Agnes creates the impossible beings she performs, combining aquatic, plant, and human features to imagine the potential transformations of the human body as we know it. In Portrait of the Homo Aquaticus, she becomes a creature able to breathe underwater, submerged in a pool displayed outside at Camberwell College of Art as part of the university’s 2018 summer show. “Reading about oceanographer Jacques Cousteau’s Homo aquaticus concept was cathartic for me,” she explains. “The possibility that the Homo aquaticus could exist was so strong that I began to perform underwater. Transformation feels natural to me, so every time I read theories of the evolution of the human being, I feel empowered to perform these hybrid beings.” Her Homo aquaticus resembles a human, except for one crucial difference: she can breathe underwater. As a result, she’s put on display and restricted within the confines of the pool—she’s a fish in an aquarium, a curiosity to be marvelled at.
In her practice, Agnes plays the dual role of scientist and subject, performing the experiment and being the experiment at the same time. And just like any science experiment, there are some failures. In Attempt I performed last year at Mimosa House in London, she became a pregnant being participating in a failed birth. In her most recent Attempt, performed for KÖNIG GALERIE in Milan’s STUDIO STXDYOZ in December, she lies on an operating table as metal machinery constrains her and a doctor opens her insides. “I call them Attempts because as an artist, I’m attempting to reach this new evolution of the human being, and I still don’t know what it may be.” Her Attempts are gruesomely visceral as fluids leave her body and body parts are removed—they’re operations for spectators to witness live as they fail. “Our condition as human beings needs to change, but I don’t think we can ever transcend our humanity. That’s why the creatures always die in my Attempts, because there isn’t a world for them to be able to live and sustain their life as non-human.”
The hybrid creatures she enacts and the unsettling experiments she performs feel like they could be sci-fi, the prosthetics and the sculptures she creates are part of the special effects of a film. For Transgenesis, Agnes used tentacle prosthetics to become an octopus-like being, elevated above an empty swimming pool in an abandoned health centre in London. The creature was empowering as she moved, comfortable in an environment that seemed to be made for her—contrasting sci-fi’s often threatening organisms that feel out of place in human spaces. “In sci-fi, there is often a hierarchy between the human and the non-human, where the non-human is destroying the human or the human is colonising the non-human. I’m trying to escape this narrative of oppressing and the oppressor,” Agnes tells me. “I want to reestablish the hierarchy where the ‘other’ is someone that we don’t need to offend, understand, or control. We can just leave it be.”

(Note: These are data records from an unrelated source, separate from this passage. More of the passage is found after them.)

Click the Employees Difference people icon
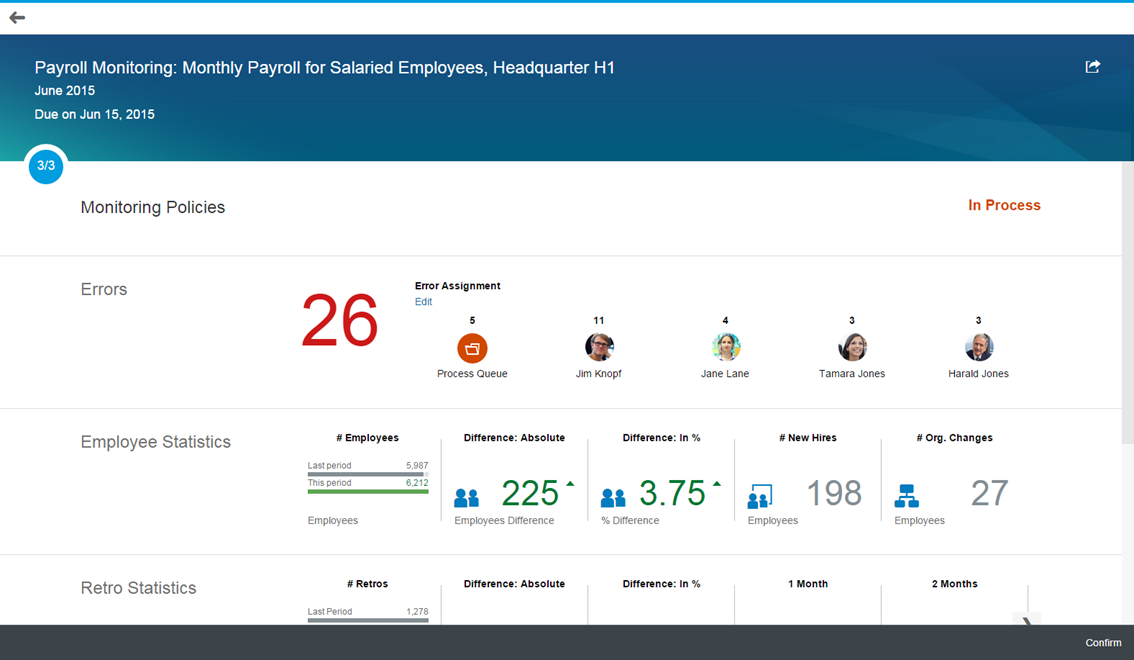Screen dimensions: 1134x660 pyautogui.click(x=466, y=497)
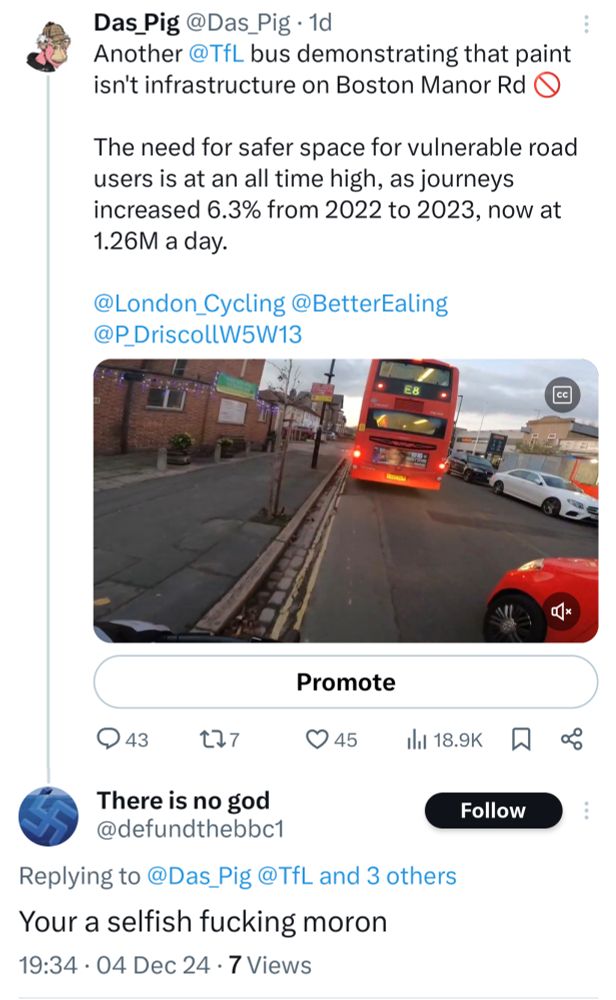Click the reply comment icon

click(x=108, y=739)

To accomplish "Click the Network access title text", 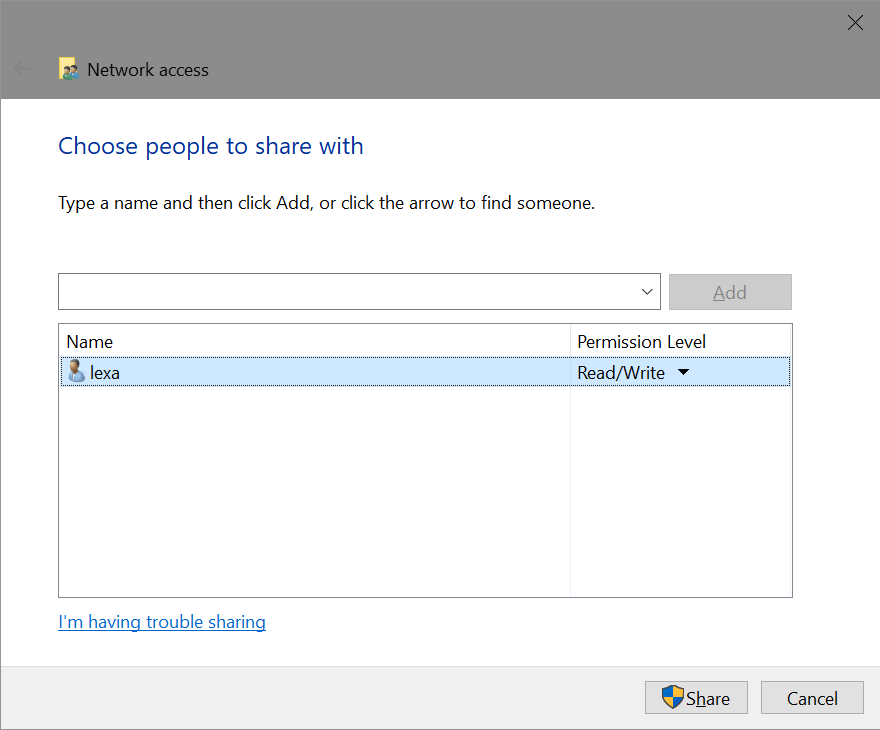I will [148, 70].
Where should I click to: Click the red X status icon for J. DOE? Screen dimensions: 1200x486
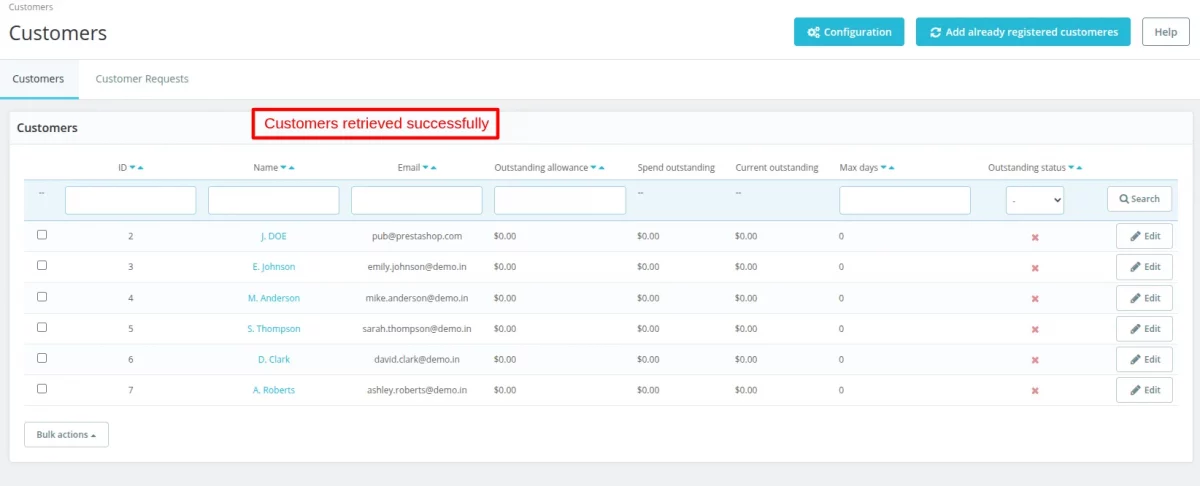[1035, 237]
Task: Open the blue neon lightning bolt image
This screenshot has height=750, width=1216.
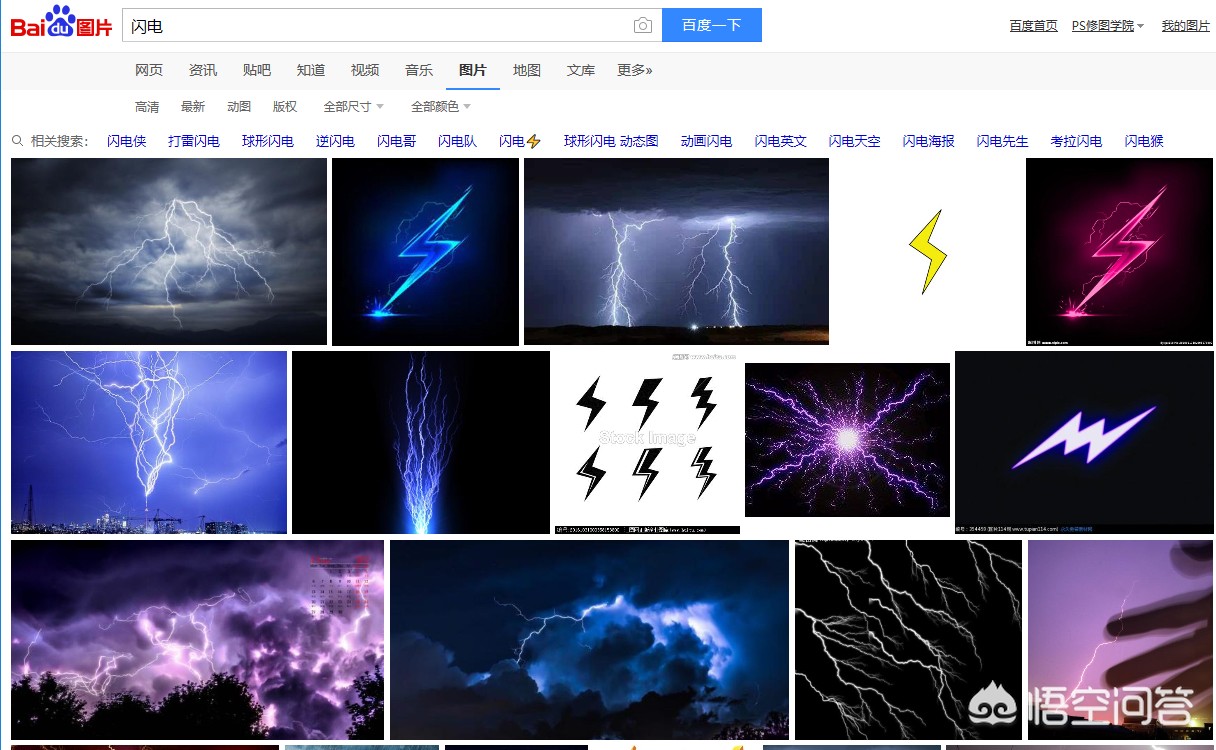Action: tap(425, 252)
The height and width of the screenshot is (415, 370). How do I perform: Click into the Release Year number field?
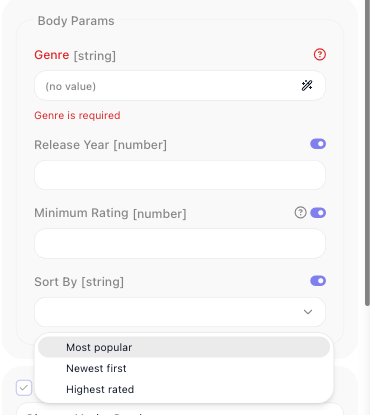point(180,175)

Agnes immerses us in otherworldly realities beyond the everyday that we’re used to, unsettling us with these creatures that have human characteristics but aren’t human. They’re monstrous and grotesque to us because they’re different from us. But that doesn’t necessarily mean they’re dangerous. “We need to reshape our idea of what we consider a monster. We need to let the monsters be monsters and we need to become monsters ourselves.”